We're doing Discovery Cove and will have several days for Seaworld and Aquatica, so I may be eating more than one of those brownie sundaes!


----------



## Gina-Gina-Bo-Bina

georgina said:


> We're doing Discovery Cove and will have several days for Seaworld and Aquatica, so I may be eating more than one of those brownie sundaes!



Just in case you weren't aware.....you get to keep the bowl .  It's adorable and I use it ALL the time at home!  We'll be buying another sundae on our next trip just so we have his & hers Shamu bowls here at the house.  Well, and because the ice cream is awesome too .


----------



## coasternut22

Which restaurants are available at park open for All Day Dining, and which restaurants close the latest before park closing?  Thanks


----------



## FLOIR

Terrace BBQ is now closed. They have a wall around the serving area, so it does not appear to be just a day or two closure. Not sure if they are remodeling or what - but the middle of summer seems to be an odd time to do that.

The Terrace Bar is still open and seems to be serving more food items. The Pass Member Lounge is also still open.


----------



## yankebabie

We are going to Seaworld in sept. We bought our tix online when they had the free dine all day promo. Can you tell me exactly how this meal plan works. I know they said something about being able to get something every hour. Is that just meals or snacks & drinks too. Can you get a snack & a drink together? Help


----------



## squirrel

yankebabie said:


> We are going to Seaworld in sept. We bought our tix online when they had the free dine all day promo. Can you tell me exactly how this meal plan works. I know they said something about being able to get something every hour. Is that just meals or snacks & drinks too. Can you get a snack & a drink together? Help


Each hour you can get a drink, entree and a snack.  You can get all 3 or just one or two items.
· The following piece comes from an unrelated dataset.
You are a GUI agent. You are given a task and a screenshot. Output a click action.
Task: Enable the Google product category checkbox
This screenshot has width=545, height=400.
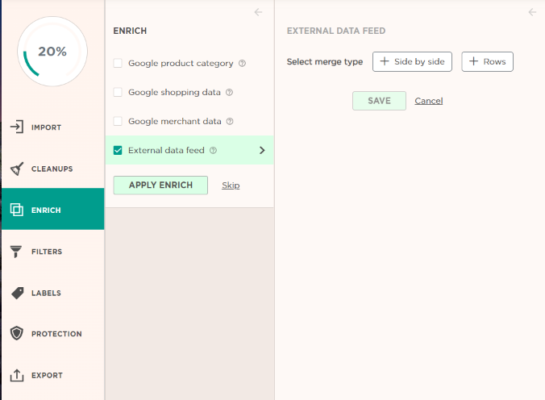(118, 63)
When did you get the promo and what was the deal for the all-day dinning?


----------



## yankebabie

Got promo on 7/7 . And it was buy a one day adult ticket on line & get one day of all day dining


----------



## Gina-Gina-Bo-Bina

squirrel said:


> Each hour you can get a drink, entree and a snack.  You can get all 3 or just one or two items.
> *
> When did you get the promo and what was the deal for the all-day dinning?*



SeaWorld's website is offering (until September 5th) a ticket that includes admission and all-day dining for $89.99:

https://seaworldparks.com/en/seaworld-orlando/Book-Online/Tickets/AllTicketsTourists


----------



## squirrel

Thanks, doesn't work for my niece or myself.  I bought the AP with Aquatica bonus and I'm getting a 14-day Orlando Flex Ticket for my niece.


----------



## JenLanDisney

Thank you, Gina, for posting the pictures and identifying the participating locations.
This is very helpful!


----------



## Gina-Gina-Bo-Bina

JenLanDisney said:


> Thank you, Gina, for posting the pictures and identifying the participating locations.
> This is very helpful!



You are most welcome  .  I will try and get the remainder of the dining locations (Voyagers, Captain Pete's, etc.) when we are there in October.


----------



## ktate82

Gina-Gina-Bo-Bina said:


> SeaWorld's website is offering (until September 5th) a ticket that includes admission and all-day dining for $89.99:
> 
> https://seaworldparks.com/en/seaworld-orlando/Book-Online/Tickets/AllTicketsTourists



So do you have to buy and use the ticket before Sept 5 or just buy it?  We are going in late September/early October, and for us, this would be great.  But I don't want to buy tickets if we can't use them.


----------



## Gina-Gina-Bo-Bina

ktate82 said:


> So do you have to buy and use the ticket before Sept 5 or just buy it?  We are going in late September/early October, and for us, this would be great.  But I don't want to buy tickets if we can't use them.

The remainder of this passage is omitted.